A month ago I read an article in the Economist about the latest crop of mind-blowingly high valuations of high-tech companies. The article began with a throwback to the years immediately following the previous era of insanely high valuations of today’s favorites’ predecessors a decade ago when bumper stickers read: “Please God, just one more bubble.”
The author then proceeded to declare that that wish had now been granted, however belatedly. It is hard to argue otherwise. Microsoft recently bought Skype for $8.5 billion – ten times the internet voice call provider’s 2010 sales and 400 times its operating income. LinkedIn was hoping for a valuation of $3.3 billion at its Initial Public Offering (IPO) in May. Instead, at the end of the first day of trading, the social networks for professionals was valued at close to $9 billion, 37 times the company’s 2010 net revenue and about 2,650 times its net profit.
So when earlier this week we learned that Square had raised $100 million on a valuation of $1.6 billion, surely we got yet another confirmation, in case we needed it, that the latest high-tech craze has arrived, right? Well, no we did not. While I agree that a high-tech bubble is being inflated, I would argue that Square is not a part of it. Let me explain.
Square Is Different
I know, you’ve heard that before. Nevertheless, it is true. After all, remember that out of the wreckage of the dot-com era emerged companies like Amazon and eBay, which are still thriving today. The current incarnation of the dot-com madness will be no different and will produce real companies which will be successful long after the bubble has burst. Square will be among them.
See, unlike LinkedIn and Skype, Square shows you exactly how it will make real money. Yes, the company is currently in the red, as the NYT points out, but that is because it is at present focused exclusively on growth, not because it does not yet know how to make money. That is precisely the strategy employed by Amazon a decade ago and it paid off handsomely for Jeff Bezos and company.

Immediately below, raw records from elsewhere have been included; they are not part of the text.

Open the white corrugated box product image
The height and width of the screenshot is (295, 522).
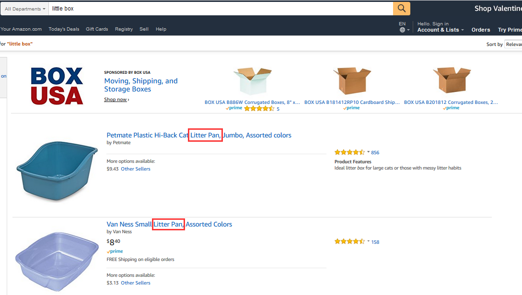pos(252,81)
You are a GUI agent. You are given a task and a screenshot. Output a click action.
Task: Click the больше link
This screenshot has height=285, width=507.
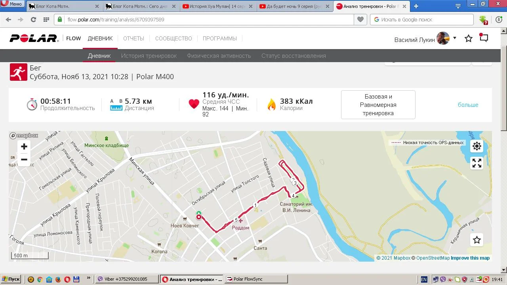coord(468,105)
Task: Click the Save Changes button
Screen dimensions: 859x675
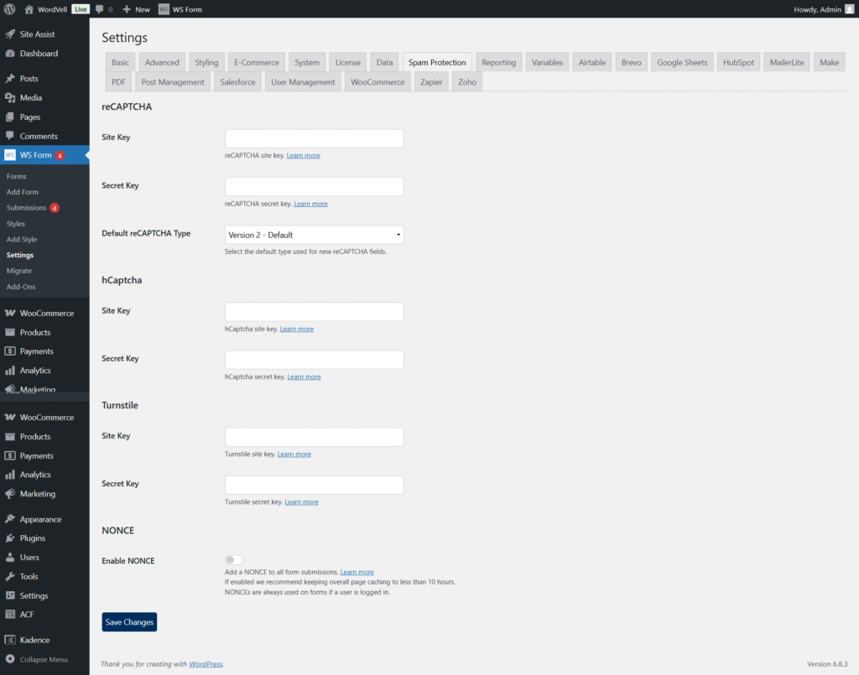Action: pos(129,622)
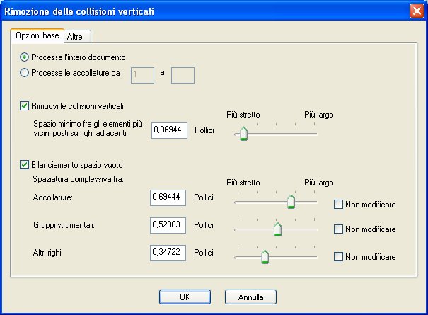Switch to the Altre tab
This screenshot has width=428, height=315.
(x=75, y=36)

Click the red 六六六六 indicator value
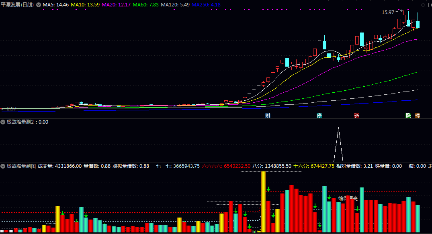226,166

Square Is the Mobile PayPal
Think of Square as the mobile PayPal, which it is, although PayPal has its own m-payment offerings. The doubts about Square focus on the viability of a business model that is built around enabling consumers to accept credit card payments. The start-up does make it easier for some types of small businesses to accept cards, but it is true that its core users are consumers.
So how can it be successful with a base of users who for the most part will take cards a few times a year, the critics would ask. Well, PayPal has already showed how this can be achieved and it is a numbers game. eBay’s subsidiary currently manages more than 87 million active accounts worldwide. Its revenue grew 23 percent to almost a billion in the first quarter of this year. PayPal is now one of the biggest payment processing companies in the world.
So Square is not in an uncharted territory. All it has to do is copy what PayPal has done a decade ago. And they are doing precisely that, with former PayPal Executive VP Keith Rabois at the helm as COO.
We’ve done the numbers on how profitable Square is before and you can review our calculations here, here and here. Our estimate showed that “for every $1 million processed, Square gets about $13,000 – $14,000 in revenues,” but that was before the start-up dropped the per-transaction fee from its discount rate, which will reduce this total by at least a couple of thousand dollars. Still, Square probably gets about a cent for every dollar it processes.
This is a great rate, although to an industry outsider it could look way too modest. Then again, it is a numbers game. Various forecasts give different numbers for the expected growth of mobile payments in the coming years. All of them, however, point to an exponential growth. The Yankee Group, for example predicts that globally by 2015 the value of mobile payments transactions will reach $984 billion in 2014, up from $162 billion in 2010. If Square can grab just one percent of this market, it would be processing more than $10 billion by 2015. Now the fee the start-up charges looks much less modest, doesn’t it?